We used the wrong formula!
Consider the second iteration, where we have one small array and one large array. And suppose the second iteration of the algorithm decides to throw away half of the smaller array. We did not throw away a quarter of the elements. We threw away half of the smaller array, which is one third of the total number of elements, which means that we threw away only a sixth!
It gets worse at the third iteration: If we are unlucky and the algorithm decides to throw away half of the tiny array, we discarded only one tenth of the elements.
So in the worst case, we get into a case of diminishing returns, where were throw away less and less from the small array and never make a dent in the big array. Does this algorithm even guarantee termination?

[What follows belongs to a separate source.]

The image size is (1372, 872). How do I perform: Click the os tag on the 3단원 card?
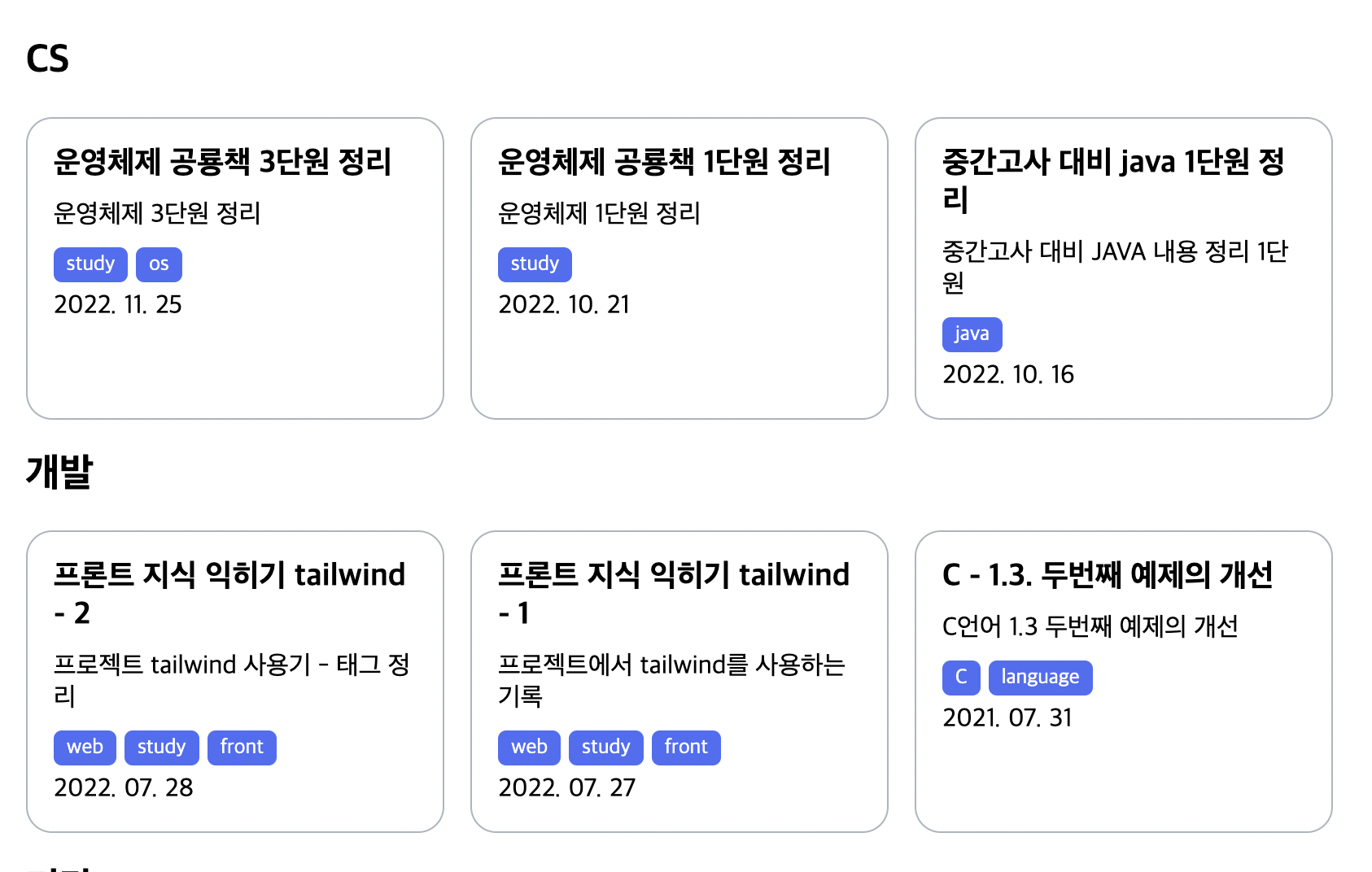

In mathematics, sometimes the way to solve a problem is to convert it to a harder problem, and then solve the harder problem. In this case, the harder problem is “Given two sorted arrays of possibly-unequal length, with unique elements, find the kth smallest element in the combined collection.”
Let f(n, m) represent the number of reduction steps needed to solve the problem, where n and m are the lengths of the two arrays. If you decide to throw away half of the first array, then the number of remaining steps is f(½n, m). Similarly, if you decide to throw away half of the second array, then the number of remaining steps is f(n, ½m). You now have the recursion f(n, m) = 1 + max(f(½n, m), f(n, ½m)).
The solution to this recursion is f(n, m) = ⌈lg n⌉ + ⌈lg m⌉.
You can think of the problem this way: You have two arrays, and based on the algorithm, you cut one in half or you cut the other in half, until both arrays are cut down to just one element. It takes ⌈lg n⌉ cuts to reduce the first array and ⌈lg m⌉ cuts to reduce the second array. The algorithm tells you which piece to cut next, but regardless of what order the algorithm gives, the total number of cuts is the same.
In the original problem, n = m = ½N. Therefore, the number of reduction steps is ⌈lg ½N⌉ + ⌈lg ½N⌉ = 2⌈lg ½N⌉ = 2⌈lg N⌉ – 2, which is O(lg N).
So the answer given in the article was off by two. This doesn’t make any difference when calculating order of magnitude, but it was interesting that the incorrect calculation was so close to the correct one.